Goal: Please update the rows from the first one up to and including the line with "will (241, 67).", replacing "embed code" with "share link" and leaving everything else unchanged.

Stored data entries:
──────────────────────────────

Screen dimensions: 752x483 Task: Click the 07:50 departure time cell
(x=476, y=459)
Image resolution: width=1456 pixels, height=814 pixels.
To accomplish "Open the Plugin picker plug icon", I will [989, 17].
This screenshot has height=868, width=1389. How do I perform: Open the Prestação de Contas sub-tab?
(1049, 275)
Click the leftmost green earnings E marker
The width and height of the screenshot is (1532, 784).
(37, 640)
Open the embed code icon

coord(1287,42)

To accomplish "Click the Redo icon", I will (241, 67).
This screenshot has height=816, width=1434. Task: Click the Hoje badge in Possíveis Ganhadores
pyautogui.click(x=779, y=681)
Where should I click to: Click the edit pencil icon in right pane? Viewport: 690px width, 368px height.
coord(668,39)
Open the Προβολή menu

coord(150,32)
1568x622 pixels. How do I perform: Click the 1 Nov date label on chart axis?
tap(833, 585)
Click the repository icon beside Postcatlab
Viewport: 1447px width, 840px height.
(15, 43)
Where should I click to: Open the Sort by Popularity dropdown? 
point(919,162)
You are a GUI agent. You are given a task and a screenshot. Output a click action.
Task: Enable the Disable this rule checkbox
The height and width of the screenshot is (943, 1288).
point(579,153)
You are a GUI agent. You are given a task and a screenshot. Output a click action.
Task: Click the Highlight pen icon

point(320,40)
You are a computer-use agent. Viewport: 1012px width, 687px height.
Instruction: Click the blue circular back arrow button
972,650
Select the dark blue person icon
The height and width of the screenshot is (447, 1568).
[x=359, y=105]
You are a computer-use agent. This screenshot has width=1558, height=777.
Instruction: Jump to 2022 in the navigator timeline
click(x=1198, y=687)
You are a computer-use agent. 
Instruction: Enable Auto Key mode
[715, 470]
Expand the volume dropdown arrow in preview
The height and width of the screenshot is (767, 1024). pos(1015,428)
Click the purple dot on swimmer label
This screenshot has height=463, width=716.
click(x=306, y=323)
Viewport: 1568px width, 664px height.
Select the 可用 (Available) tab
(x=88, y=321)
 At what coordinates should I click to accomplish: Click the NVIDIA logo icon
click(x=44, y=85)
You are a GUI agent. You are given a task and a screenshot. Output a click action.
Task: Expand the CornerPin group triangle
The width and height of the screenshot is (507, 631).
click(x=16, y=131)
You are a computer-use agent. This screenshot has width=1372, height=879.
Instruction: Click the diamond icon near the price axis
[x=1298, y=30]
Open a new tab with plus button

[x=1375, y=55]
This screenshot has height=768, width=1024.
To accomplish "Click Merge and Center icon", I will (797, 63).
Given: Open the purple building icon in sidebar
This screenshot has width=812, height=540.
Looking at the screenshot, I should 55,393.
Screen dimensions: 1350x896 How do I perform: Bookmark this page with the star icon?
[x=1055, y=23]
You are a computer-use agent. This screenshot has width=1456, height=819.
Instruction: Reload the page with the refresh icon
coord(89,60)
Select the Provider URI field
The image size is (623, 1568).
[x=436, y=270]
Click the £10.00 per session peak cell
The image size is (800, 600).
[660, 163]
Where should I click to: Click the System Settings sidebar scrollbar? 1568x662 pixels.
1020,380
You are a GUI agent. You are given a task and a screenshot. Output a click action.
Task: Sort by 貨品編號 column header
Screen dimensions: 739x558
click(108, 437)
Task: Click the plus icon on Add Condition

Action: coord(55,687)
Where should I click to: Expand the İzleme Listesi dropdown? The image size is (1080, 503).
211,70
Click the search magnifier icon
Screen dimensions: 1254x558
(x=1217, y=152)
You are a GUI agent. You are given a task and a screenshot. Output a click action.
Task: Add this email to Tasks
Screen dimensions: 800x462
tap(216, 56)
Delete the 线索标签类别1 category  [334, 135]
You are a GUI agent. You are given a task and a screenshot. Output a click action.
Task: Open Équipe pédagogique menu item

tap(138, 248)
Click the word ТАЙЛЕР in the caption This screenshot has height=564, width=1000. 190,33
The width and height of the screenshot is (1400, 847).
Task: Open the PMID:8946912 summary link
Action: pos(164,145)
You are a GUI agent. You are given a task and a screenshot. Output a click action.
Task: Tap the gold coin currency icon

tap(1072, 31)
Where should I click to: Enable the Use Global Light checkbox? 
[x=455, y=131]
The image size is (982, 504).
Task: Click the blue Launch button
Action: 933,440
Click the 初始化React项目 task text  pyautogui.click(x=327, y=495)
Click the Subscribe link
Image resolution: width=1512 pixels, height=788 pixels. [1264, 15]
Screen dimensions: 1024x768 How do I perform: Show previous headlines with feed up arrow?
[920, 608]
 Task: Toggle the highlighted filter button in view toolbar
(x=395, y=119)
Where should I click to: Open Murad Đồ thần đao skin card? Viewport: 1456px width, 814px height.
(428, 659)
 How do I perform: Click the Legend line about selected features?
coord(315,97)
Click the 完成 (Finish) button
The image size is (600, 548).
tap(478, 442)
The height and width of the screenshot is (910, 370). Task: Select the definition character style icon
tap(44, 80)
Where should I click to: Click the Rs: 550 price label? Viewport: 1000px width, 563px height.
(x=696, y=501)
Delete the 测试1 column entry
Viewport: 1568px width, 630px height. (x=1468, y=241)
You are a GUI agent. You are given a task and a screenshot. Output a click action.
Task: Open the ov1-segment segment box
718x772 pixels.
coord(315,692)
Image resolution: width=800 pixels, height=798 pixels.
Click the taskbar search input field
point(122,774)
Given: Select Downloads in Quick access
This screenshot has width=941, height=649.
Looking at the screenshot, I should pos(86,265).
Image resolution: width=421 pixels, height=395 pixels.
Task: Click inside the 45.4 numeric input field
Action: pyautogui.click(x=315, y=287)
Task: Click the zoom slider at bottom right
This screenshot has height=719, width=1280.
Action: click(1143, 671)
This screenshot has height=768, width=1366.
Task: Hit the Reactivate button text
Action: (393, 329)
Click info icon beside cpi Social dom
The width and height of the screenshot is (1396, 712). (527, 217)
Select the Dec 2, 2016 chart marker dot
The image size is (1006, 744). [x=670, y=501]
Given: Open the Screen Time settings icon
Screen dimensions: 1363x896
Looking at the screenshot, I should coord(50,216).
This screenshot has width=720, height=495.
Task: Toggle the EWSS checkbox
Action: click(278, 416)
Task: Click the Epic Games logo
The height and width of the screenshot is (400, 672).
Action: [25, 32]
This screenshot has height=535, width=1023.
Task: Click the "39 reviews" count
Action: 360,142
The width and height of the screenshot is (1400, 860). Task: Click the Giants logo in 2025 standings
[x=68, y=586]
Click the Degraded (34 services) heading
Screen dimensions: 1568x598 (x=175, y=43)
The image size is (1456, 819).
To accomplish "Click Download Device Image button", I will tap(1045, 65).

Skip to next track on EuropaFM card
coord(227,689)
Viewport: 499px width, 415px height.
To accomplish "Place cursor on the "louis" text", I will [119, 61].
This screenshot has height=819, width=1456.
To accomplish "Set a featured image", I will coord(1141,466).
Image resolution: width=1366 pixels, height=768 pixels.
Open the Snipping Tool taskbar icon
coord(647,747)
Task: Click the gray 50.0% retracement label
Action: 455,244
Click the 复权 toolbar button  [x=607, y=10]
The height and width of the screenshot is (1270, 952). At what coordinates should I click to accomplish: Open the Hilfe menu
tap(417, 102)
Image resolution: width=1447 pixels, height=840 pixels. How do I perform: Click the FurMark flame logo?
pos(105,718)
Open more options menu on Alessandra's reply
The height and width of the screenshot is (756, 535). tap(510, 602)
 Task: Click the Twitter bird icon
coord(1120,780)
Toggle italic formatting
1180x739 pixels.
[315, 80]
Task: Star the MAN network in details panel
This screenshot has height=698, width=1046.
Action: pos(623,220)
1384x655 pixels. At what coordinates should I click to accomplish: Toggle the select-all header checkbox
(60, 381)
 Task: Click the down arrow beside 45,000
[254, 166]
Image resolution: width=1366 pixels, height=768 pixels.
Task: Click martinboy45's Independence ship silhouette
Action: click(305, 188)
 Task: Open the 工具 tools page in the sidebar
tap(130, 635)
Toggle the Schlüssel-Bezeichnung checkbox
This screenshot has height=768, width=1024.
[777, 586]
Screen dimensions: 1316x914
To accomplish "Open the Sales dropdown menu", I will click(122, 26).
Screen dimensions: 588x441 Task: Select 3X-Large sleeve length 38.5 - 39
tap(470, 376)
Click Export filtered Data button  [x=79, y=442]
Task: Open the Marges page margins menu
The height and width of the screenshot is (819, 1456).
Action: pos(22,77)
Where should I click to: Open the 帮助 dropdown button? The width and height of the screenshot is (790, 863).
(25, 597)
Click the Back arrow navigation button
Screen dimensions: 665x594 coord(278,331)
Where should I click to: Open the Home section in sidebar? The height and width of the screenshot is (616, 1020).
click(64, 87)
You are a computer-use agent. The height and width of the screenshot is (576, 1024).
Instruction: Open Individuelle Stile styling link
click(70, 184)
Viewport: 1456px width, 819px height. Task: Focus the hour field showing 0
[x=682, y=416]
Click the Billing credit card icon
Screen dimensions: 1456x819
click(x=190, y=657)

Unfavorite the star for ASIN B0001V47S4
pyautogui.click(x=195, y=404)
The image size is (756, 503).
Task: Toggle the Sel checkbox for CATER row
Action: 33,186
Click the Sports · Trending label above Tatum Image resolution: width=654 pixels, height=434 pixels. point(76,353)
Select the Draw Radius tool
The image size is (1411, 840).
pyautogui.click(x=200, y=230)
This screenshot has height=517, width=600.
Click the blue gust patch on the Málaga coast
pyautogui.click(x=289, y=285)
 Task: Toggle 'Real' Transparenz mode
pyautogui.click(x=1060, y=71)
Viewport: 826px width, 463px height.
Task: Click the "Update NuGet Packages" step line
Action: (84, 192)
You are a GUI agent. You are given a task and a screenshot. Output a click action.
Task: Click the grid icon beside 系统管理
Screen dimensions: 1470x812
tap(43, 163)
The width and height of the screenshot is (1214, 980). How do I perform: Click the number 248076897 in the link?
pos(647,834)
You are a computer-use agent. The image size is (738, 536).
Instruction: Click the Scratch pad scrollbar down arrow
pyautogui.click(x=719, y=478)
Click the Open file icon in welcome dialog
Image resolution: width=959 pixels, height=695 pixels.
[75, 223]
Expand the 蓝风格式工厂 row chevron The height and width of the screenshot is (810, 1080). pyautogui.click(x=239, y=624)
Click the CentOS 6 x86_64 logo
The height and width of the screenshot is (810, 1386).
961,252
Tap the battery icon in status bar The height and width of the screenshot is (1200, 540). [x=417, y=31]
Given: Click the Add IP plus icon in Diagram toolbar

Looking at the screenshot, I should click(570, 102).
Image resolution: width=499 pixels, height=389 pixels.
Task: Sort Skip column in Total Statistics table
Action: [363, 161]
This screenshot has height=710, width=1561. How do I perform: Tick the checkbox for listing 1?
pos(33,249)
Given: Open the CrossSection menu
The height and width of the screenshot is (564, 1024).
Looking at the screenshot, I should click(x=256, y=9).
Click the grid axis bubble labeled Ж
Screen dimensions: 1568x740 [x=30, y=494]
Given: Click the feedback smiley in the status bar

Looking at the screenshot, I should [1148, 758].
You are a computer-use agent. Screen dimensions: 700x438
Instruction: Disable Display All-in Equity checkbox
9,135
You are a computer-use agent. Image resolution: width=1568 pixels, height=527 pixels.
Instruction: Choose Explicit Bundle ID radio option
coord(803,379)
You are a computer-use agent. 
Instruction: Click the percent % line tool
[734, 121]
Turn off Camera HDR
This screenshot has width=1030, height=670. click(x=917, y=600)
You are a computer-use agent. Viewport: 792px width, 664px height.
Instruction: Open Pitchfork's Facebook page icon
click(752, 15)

──────────────────────────────

Result for this exercise:
Screen dimensions: 752x483 Task: Click the 07:50 departure time cell
(x=476, y=459)
Image resolution: width=1456 pixels, height=814 pixels.
To accomplish "Open the Plugin picker plug icon", I will [989, 17].
This screenshot has height=868, width=1389. How do I perform: Open the Prestação de Contas sub-tab?
(1049, 275)
Click the leftmost green earnings E marker
The width and height of the screenshot is (1532, 784).
(37, 640)
Open the share link icon

coord(1287,42)

To accomplish "Click the Redo icon", I will (241, 67).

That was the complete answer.